- [DOCUMENT SECTION]
####

Johnson: ACC at a Glance, Part I

With the conference season getting into full swing this weekend, here's a look at how each team has fared in non-conference play and what to expect in the final two months of the season.

This is the year of good defense, bad offense in the ACC. Expect to see plenty of bad shots, turnovers and low-scoring games.

Not coincidentally, it's also a year full of mediocrity. The only team playing championship-caliber basketball right now is Duke, with everyone else still searching for consistency. By ACC standards, this is going to be an ugly year on the court.

Every year, I like to take a snapshot of how teams are doing right before ACC season kicks into full swing. Included below are record, relevant rankings and Pomeroy's prediction for final record along with the some thoughts on each team (all stats are as-of Wednesday, January 6th). This year we're splitting the column into two parts – the first six teams will run today and the rest will run tomorrow.

Boston College (10-5, 1-0 ACC)
Pomeroy: 75 Sagarin: 88 RPI: 112
Predicted Record (Pomeroy): 15-15, 6-10

They lost to Harvard for a second-straight year at home, but this year they won't have Tyrese Rice to help them as they attempt to sneak into the NCAA Tournament. None of their fivelosses look good on paper – Harvard, Rhode Island, Northern Iowa, Saint Joseph's and Maine – so they'll need a pretty spectacular conference season to manage a second-straight trip to the Big Dance.

The offense for the Eagles has been good but not great, mostly propped up by being the best offensive rebounding team in the conference (Corey Raji has been an absolute monster on the offensive glass for the Eagles). But the Eagles simply haven't been able to create turnovers on defense leading making life difficult for Boston College when they don't have the ball.

Clemson (12-3, 0-1)
Pomeroy: 18 Sagarin: 22 RPI: 48
Predicted Record (Pomeroy): 21-9, 9-7

This has become standard operating procedure for the Tigers – Clemson plays really well out of conference and then fall flat once the calendar turns. They once again put together a nice NCAA resume before ACC play, high-lighted by a neutral-court win against Butler.

Their defense has been as good as anyone in the nation thanks in large part to their familiar pressing style which has made them one of the best turnover-generating teams in the nation. It's possible that their style of play simply lends itself to looking great against mediocre competition but exposes them once conference play starts.

There is hope, however, as the Tigers have also been the second-best offensive team in conference to date – fueled by good shooting (especially inside the arch) and great offensive rebounding. It's also a year where the ACC is relatively weak at guard so the Tigers press might prove more effective.

Duke (13-1, 1-0)

####

- [SUPPLIED DATA]
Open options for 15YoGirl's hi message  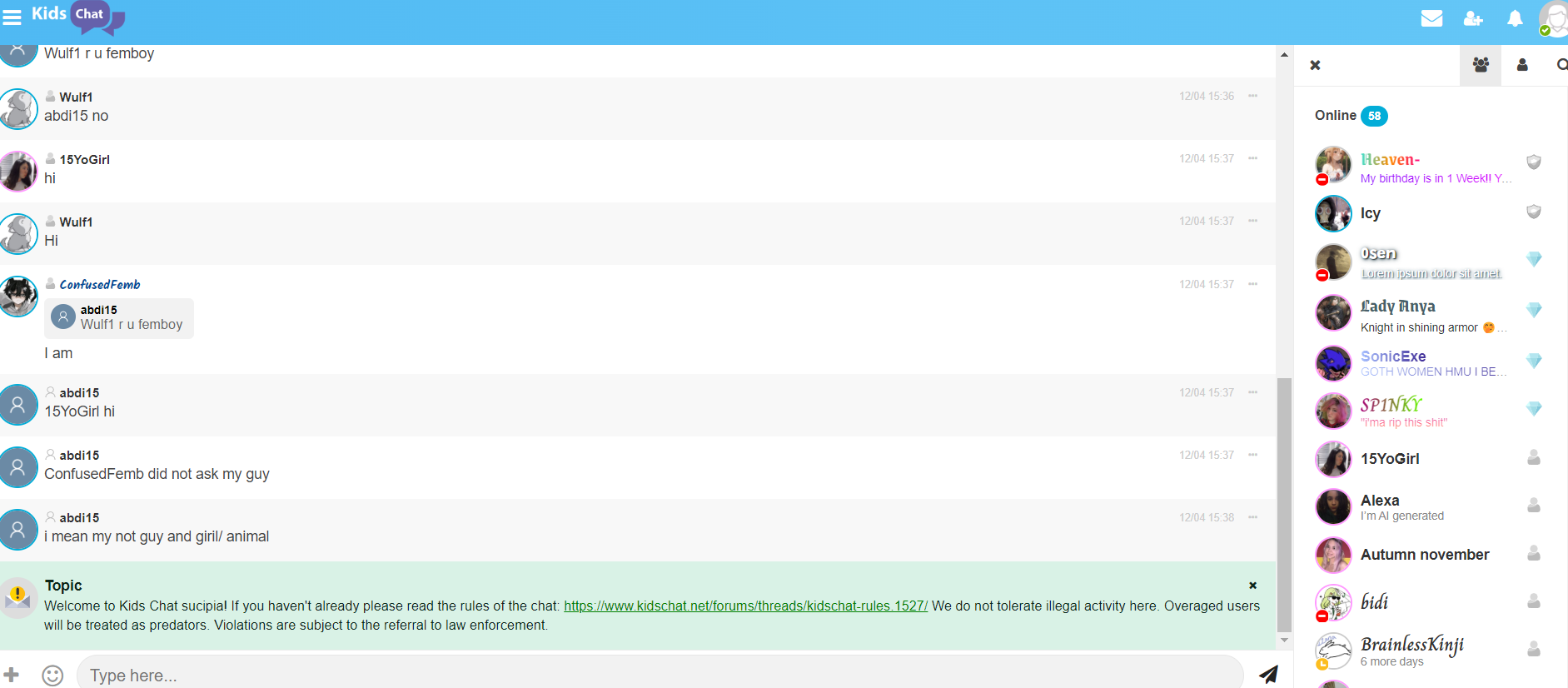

####

- [EXERCISE] Condense the paragraph in the ACC basketball column that begins "Their defense has been as good" into two shorter sentences, keeping its main points.

- [FINISHED ANSWER] Clemson's defense ranks with the best in the nation, largely because its familiar pressing style makes it one of the top teams at forcing turnovers. That style may make the Tigers look great against mediocre opponents but expose them once conference play starts.